Shortly after college, I moved into a house that has a natural gas grill in the back yard. I was a total rookie with such a convenience item.
I had heard from someone that there was a hole in the back of the pipe supporting the grill. You stuck a lit match in the hole to start the grill.
I made sure the lid to the grill was closed so the flame wouldn’t go out once I got it going. Then I turned the gas knob on, crawled around to the back of the pipe and stuck the lit match into the tube.
A massive fireball shot out in all directions over my head. The lid swung up and crashed down. Yep, the flame went out.
I kept that story to myself for a long time.
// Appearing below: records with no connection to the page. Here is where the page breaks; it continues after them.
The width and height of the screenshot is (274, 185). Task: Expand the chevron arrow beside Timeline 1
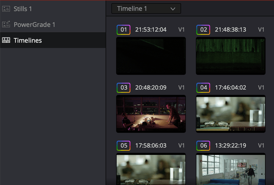pos(173,9)
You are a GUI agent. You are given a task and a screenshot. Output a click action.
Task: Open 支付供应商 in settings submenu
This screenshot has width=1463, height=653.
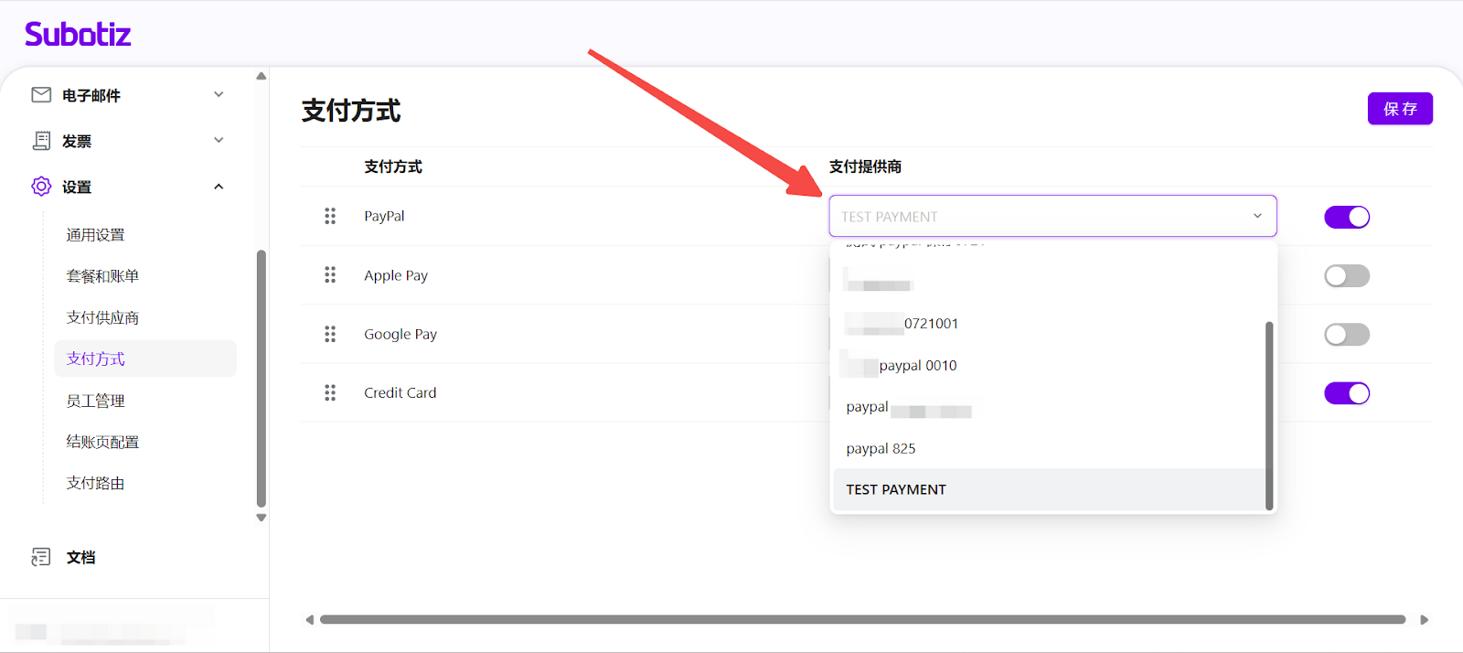click(x=102, y=317)
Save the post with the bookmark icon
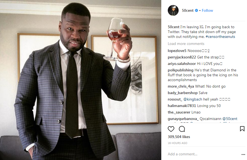This screenshot has height=160, width=247. (242, 129)
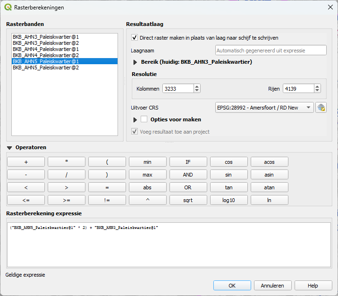338x296 pixels.
Task: Click the Annuleren button
Action: 272,286
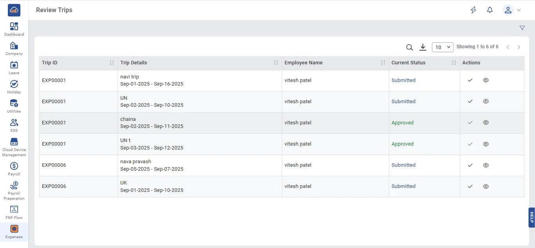Open Cloud Device Management in sidebar
The height and width of the screenshot is (248, 535).
click(x=14, y=147)
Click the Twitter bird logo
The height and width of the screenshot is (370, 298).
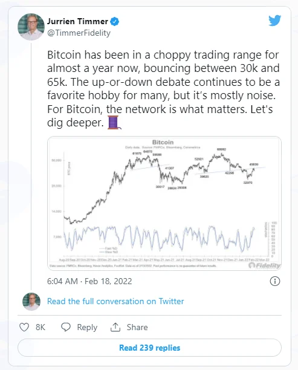click(x=274, y=21)
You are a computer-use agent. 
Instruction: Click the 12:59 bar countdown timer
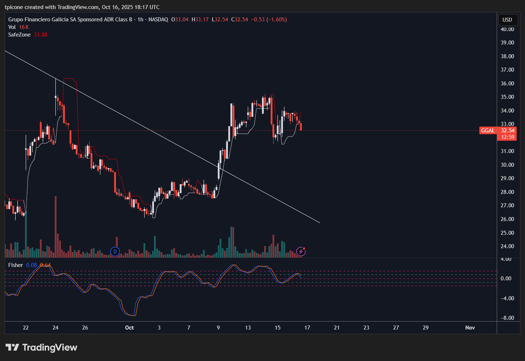coord(508,137)
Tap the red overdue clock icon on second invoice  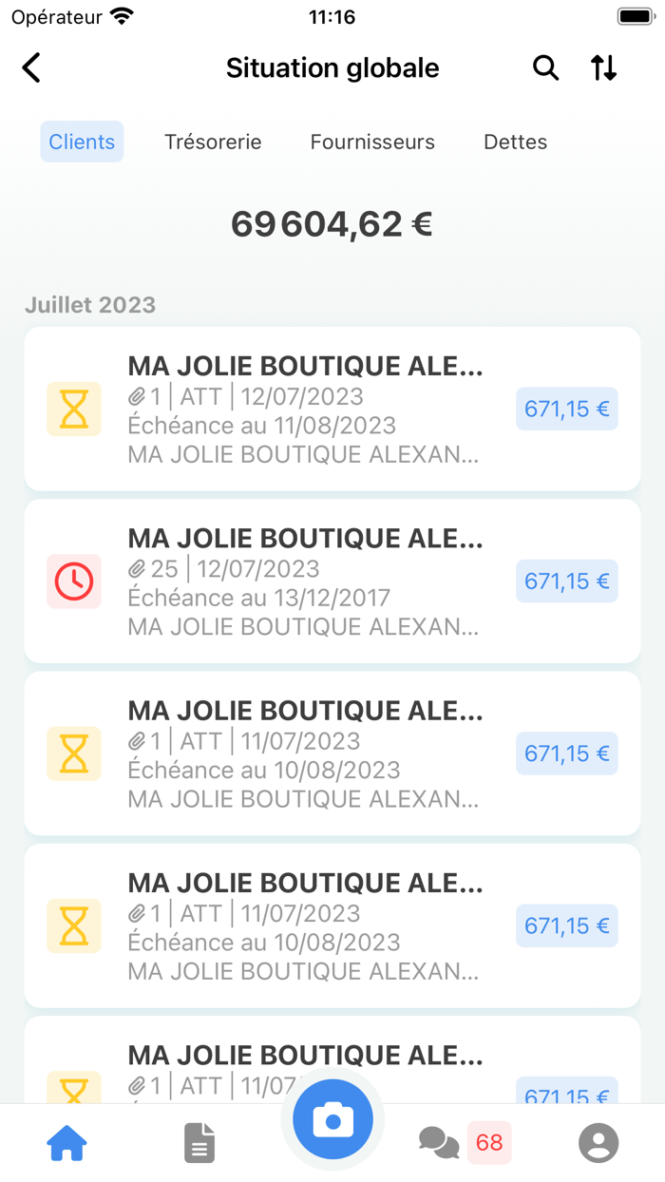click(73, 581)
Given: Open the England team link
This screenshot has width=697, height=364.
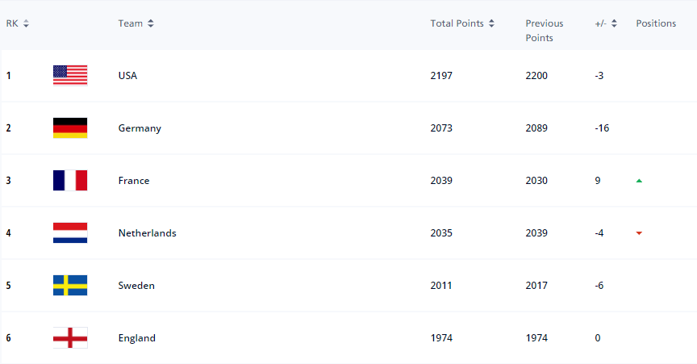Looking at the screenshot, I should 136,338.
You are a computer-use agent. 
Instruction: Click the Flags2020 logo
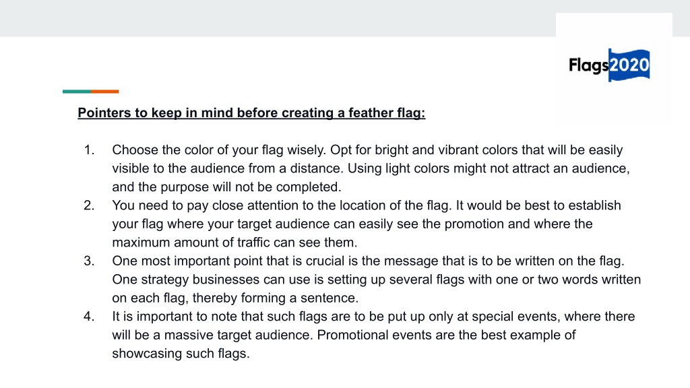(609, 65)
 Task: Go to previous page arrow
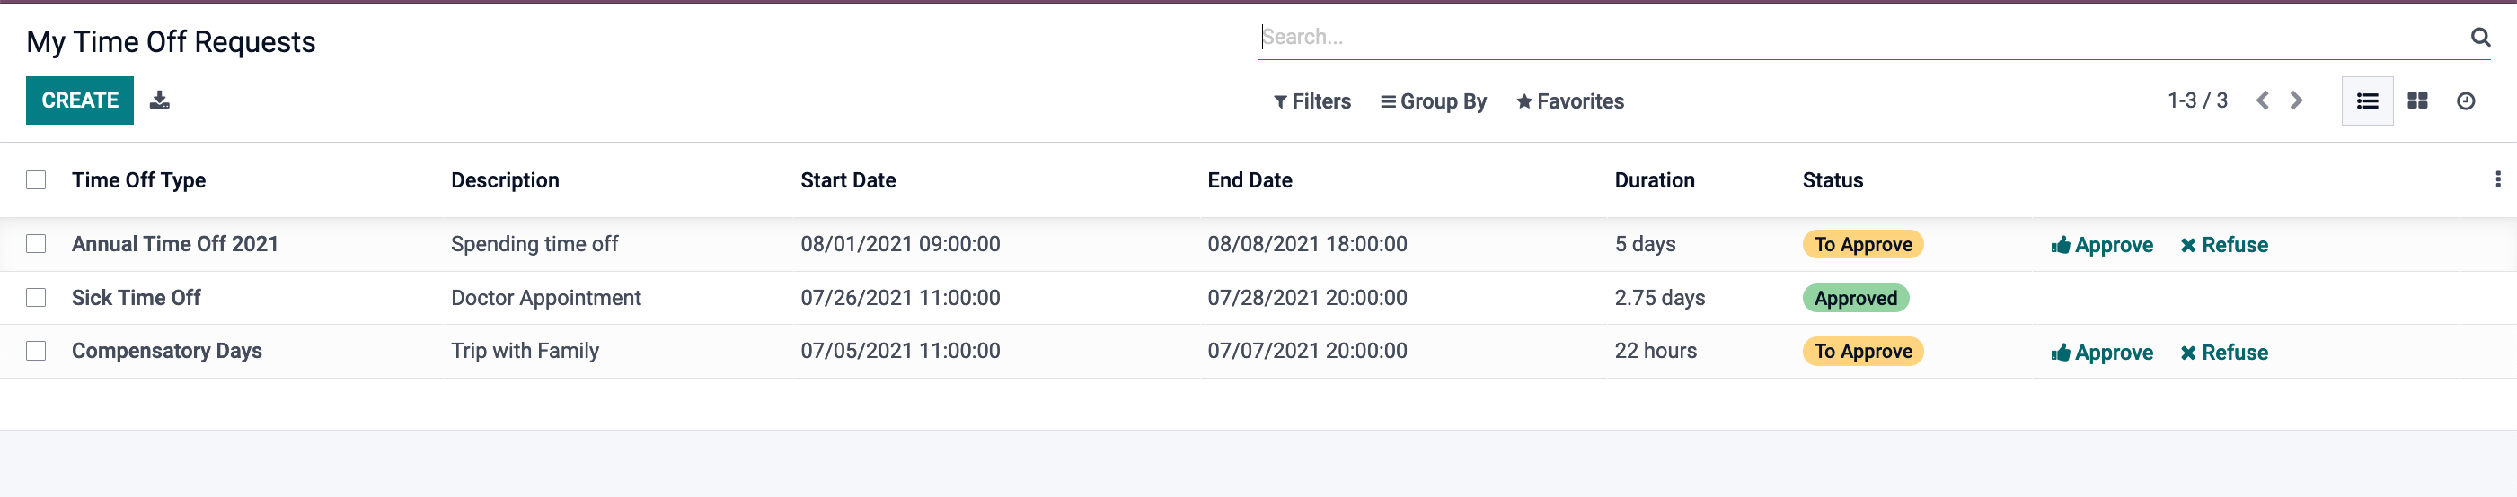[x=2262, y=101]
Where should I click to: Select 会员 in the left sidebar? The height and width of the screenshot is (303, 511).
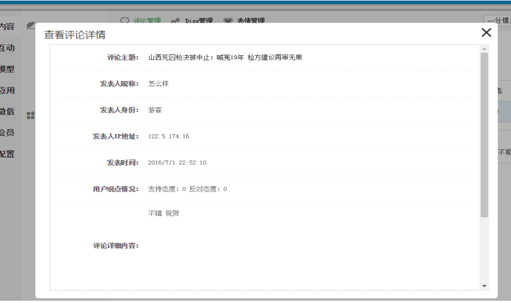(x=7, y=133)
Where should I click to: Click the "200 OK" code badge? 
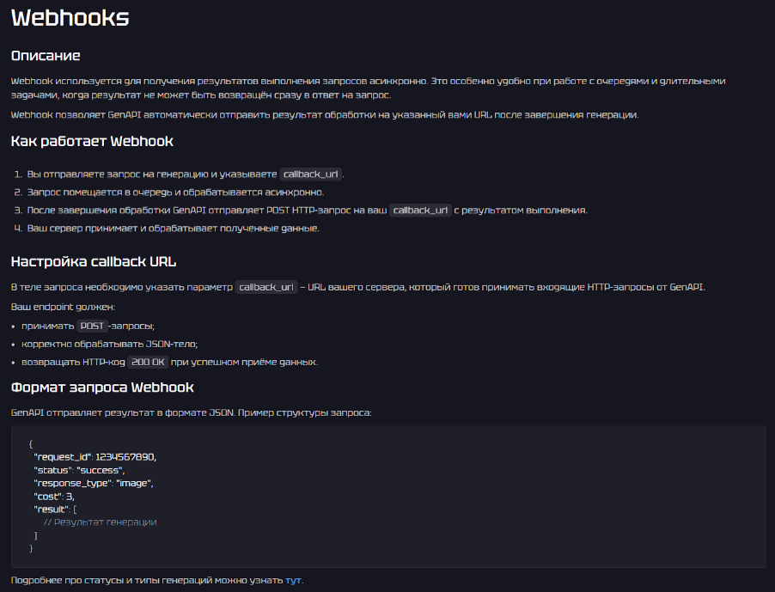(x=148, y=362)
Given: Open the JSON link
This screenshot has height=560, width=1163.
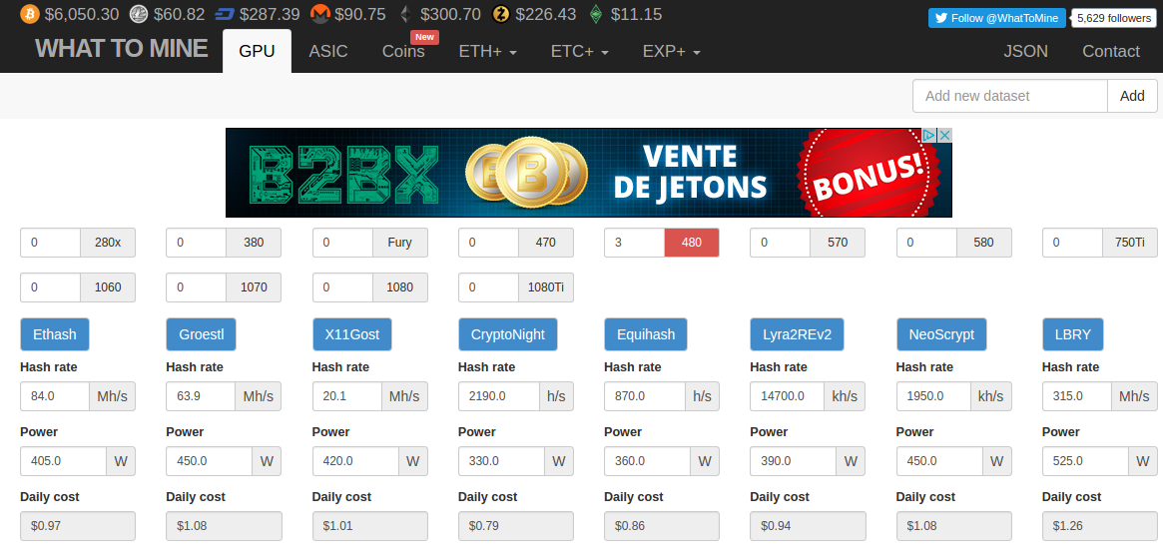Looking at the screenshot, I should click(1026, 51).
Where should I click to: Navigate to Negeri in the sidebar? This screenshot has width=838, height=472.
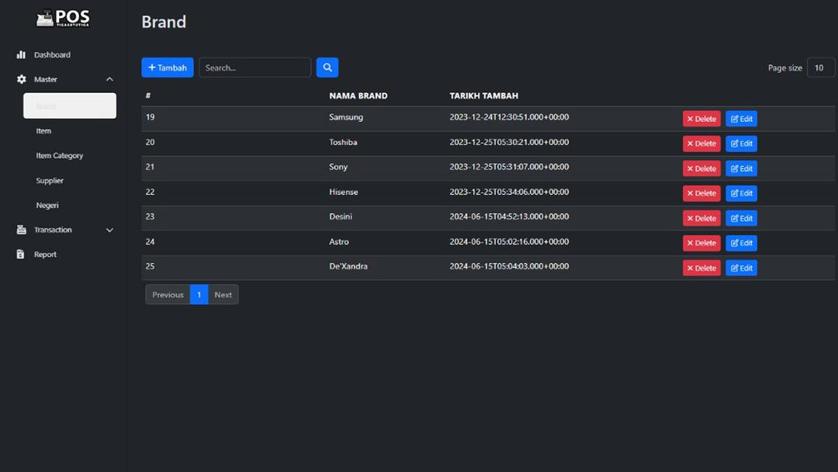pyautogui.click(x=47, y=206)
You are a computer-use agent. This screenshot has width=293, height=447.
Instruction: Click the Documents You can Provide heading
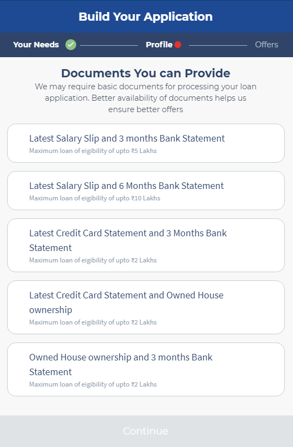pyautogui.click(x=145, y=74)
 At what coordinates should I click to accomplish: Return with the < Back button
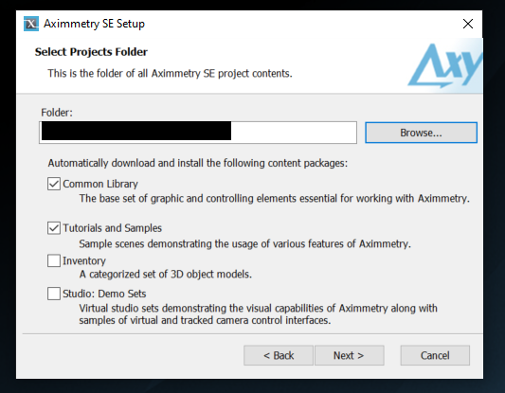279,355
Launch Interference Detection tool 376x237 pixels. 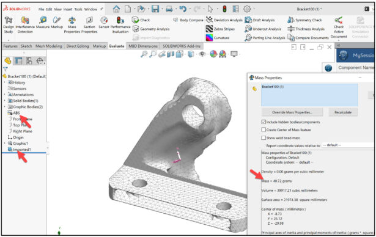click(x=25, y=25)
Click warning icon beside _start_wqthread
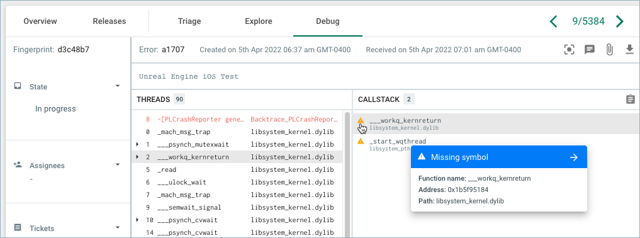 click(361, 141)
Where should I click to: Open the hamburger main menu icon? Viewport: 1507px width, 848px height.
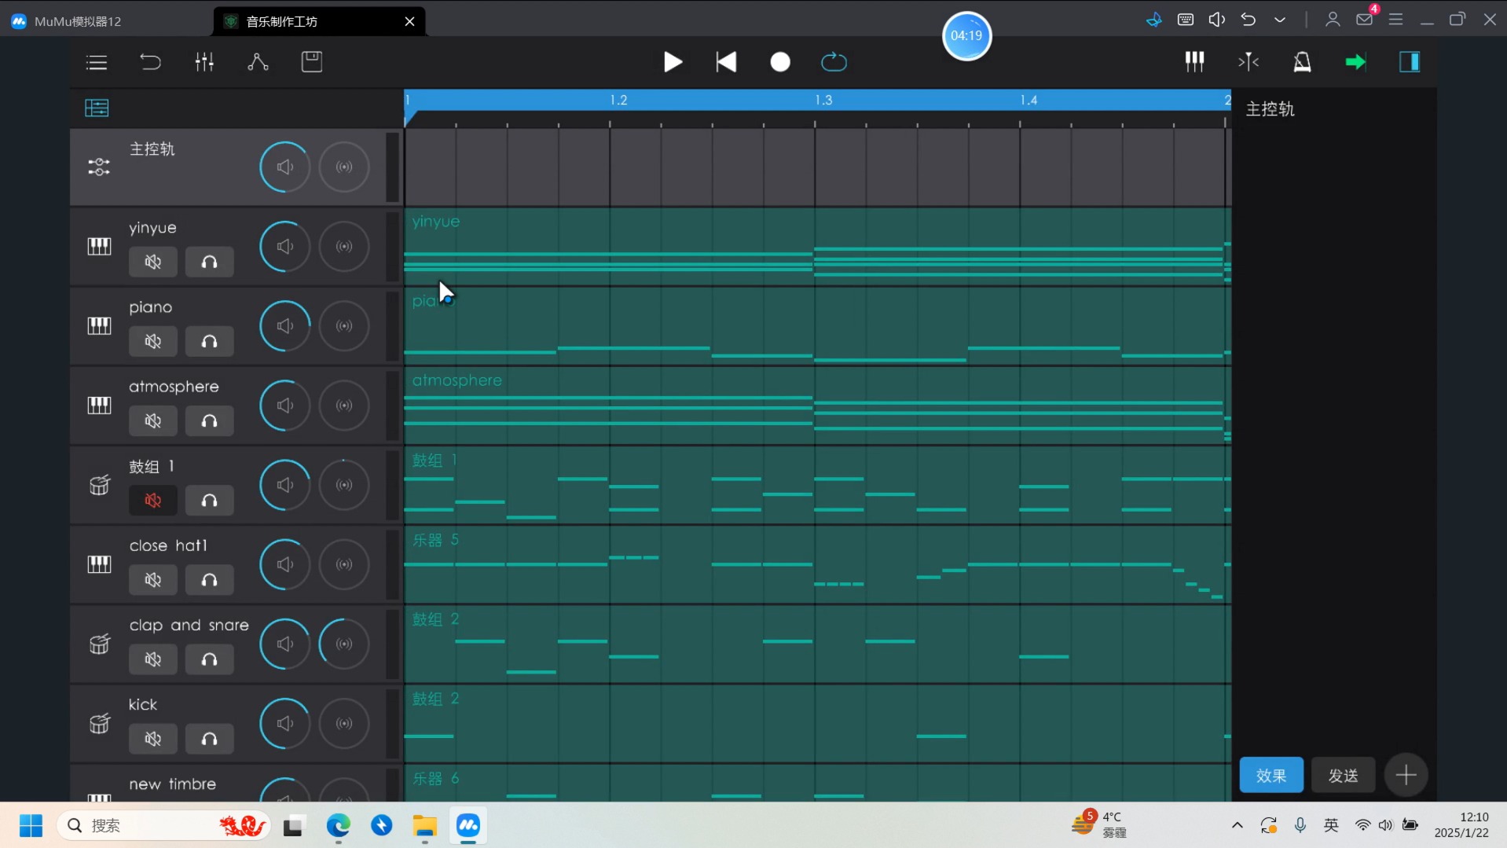pos(97,62)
Several years later, the kids and I were working on a house rehabilitation. The day was cold, and the furnace was off. So I trekked down to the basement and pulled the cover off the furnace. I searched the innards of the furnace because I wasn’t sure where to light it.
No problem. Inventive was my middle name. I turned on the gas, stood beside the furnace (not in front. I’m not a fool.) and tossed in a match. Whoosh. Flames leaped out and then settled into a nice little fire in the furnace. Just like I expected.
The bang brought the kids racing down the stairs.
They thought I might be dead. No worries. Just a few singed eyebrows and some frizzy hair. And the furnace was roaring. We had heat.
Alas, they took away my lighting privileges that day.
I hadn’t lit a grill in years, but recently we were having guests for dinner, and nobody was around. I needed the grill hot for steaks. And I knew how to do this.
I turned on the propane tank under our grill and twisted the knobs to start. This grill has an ignite button so I should be good. It clicked, but no flame blossomed.
Obviously, it was time to go looking for a match. But where on earth did I manually light this thing? Farm kids have a good eye, and I figured out how to remove a plate under the grill. I tossed in the match. Boom!
Just for the record, the steaks were delicious. But my daughter eyed me that evening. “What happened to your hair?” It did grow out quickly, so no real harm there.
But I was banished again.
I recently ran across an idea for a burner that obliterates weeds. All you have to do is point at the weed and press a button. Poof. A little flame shot out to burn the weed.
I thought that was kinda slow. One weed at a time?
However, the dial went to 11, which theoretically could leave a 10-foot crater in the back yard. That ought to take care of all the weeds. I was ready to order one.
My kids have ordered a straitjacket instead.